Rewrite the listing below so that each "Where should I click to" reads "Where do I click to", and keep every other line and word the same.

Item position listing
--- BEGIN ---
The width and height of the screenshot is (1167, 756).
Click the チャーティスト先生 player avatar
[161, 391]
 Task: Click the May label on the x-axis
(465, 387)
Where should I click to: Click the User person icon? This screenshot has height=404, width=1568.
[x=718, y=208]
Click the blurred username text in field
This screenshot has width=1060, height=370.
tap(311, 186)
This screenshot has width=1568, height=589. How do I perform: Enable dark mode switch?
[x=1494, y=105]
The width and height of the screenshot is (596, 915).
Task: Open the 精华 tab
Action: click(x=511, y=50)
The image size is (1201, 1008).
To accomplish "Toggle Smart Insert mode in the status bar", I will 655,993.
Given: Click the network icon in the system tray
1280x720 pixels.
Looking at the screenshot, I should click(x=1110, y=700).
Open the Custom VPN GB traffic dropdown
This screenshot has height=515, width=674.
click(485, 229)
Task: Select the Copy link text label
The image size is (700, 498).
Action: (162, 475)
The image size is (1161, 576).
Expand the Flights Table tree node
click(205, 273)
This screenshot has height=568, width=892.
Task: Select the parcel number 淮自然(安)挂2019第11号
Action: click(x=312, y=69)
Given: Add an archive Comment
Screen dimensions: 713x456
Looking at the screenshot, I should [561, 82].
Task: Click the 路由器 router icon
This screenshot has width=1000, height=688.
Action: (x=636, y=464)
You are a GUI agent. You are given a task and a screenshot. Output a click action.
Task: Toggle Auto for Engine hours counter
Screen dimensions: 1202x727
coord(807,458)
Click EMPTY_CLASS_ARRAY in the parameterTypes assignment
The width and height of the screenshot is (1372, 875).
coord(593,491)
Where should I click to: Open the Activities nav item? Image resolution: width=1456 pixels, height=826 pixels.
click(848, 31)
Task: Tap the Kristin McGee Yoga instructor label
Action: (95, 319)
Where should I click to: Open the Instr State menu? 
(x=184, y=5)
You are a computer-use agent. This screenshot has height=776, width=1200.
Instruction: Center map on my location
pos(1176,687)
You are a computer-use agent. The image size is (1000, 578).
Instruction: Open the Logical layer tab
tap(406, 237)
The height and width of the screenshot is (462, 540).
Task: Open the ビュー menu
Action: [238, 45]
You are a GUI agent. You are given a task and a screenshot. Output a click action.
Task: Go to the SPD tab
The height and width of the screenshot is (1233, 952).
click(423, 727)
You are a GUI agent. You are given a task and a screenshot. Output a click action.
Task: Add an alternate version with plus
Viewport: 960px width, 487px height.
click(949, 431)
--- END ---
Written reply
The width and height of the screenshot is (1167, 756).
Click the チャーティスト先生 player avatar
[161, 391]
 Task: Click the May label on the x-axis
(465, 387)
Where do I click to: Click the User person icon? This screenshot has height=404, width=1568.
[x=718, y=208]
Click the blurred username text in field
This screenshot has width=1060, height=370.
tap(311, 186)
This screenshot has width=1568, height=589. How do I perform: Enable dark mode switch?
[x=1494, y=105]
The width and height of the screenshot is (596, 915).
Task: Open the 精华 tab
Action: click(x=511, y=50)
The image size is (1201, 1008).
To accomplish "Toggle Smart Insert mode in the status bar", I will 655,993.
Given: Click the network icon in the system tray
1280x720 pixels.
Looking at the screenshot, I should click(x=1110, y=700).
Open the Custom VPN GB traffic dropdown
This screenshot has height=515, width=674.
click(485, 229)
Task: Select the Copy link text label
The image size is (700, 498).
Action: (162, 475)
The image size is (1161, 576).
Expand the Flights Table tree node
click(205, 273)
This screenshot has height=568, width=892.
Task: Select the parcel number 淮自然(安)挂2019第11号
Action: click(x=312, y=69)
Given: Add an archive Comment
Screen dimensions: 713x456
Looking at the screenshot, I should [561, 82].
Task: Click the 路由器 router icon
This screenshot has width=1000, height=688.
Action: (x=636, y=464)
You are a GUI agent. You are given a task and a screenshot. Output a click action.
Task: Toggle Auto for Engine hours counter
Screen dimensions: 1202x727
coord(807,458)
Click EMPTY_CLASS_ARRAY in the parameterTypes assignment
The width and height of the screenshot is (1372, 875).
coord(593,491)
Where do I click to: Open the Activities nav item? Image resolution: width=1456 pixels, height=826 pixels.
click(848, 31)
Task: Tap the Kristin McGee Yoga instructor label
Action: (95, 319)
Where do I click to: Open the Instr State menu? 
(x=184, y=5)
You are a computer-use agent. This screenshot has height=776, width=1200.
Instruction: Center map on my location
pos(1176,687)
You are a computer-use agent. The image size is (1000, 578).
Instruction: Open the Logical layer tab
tap(406, 237)
The height and width of the screenshot is (462, 540).
Task: Open the ビュー menu
Action: [238, 45]
You are a GUI agent. You are given a task and a screenshot. Output a click action.
Task: Go to the SPD tab
The height and width of the screenshot is (1233, 952).
click(423, 727)
You are a GUI agent. You are given a task and a screenshot. Output a click action.
Task: Add an alternate version with plus
Viewport: 960px width, 487px height.
click(949, 431)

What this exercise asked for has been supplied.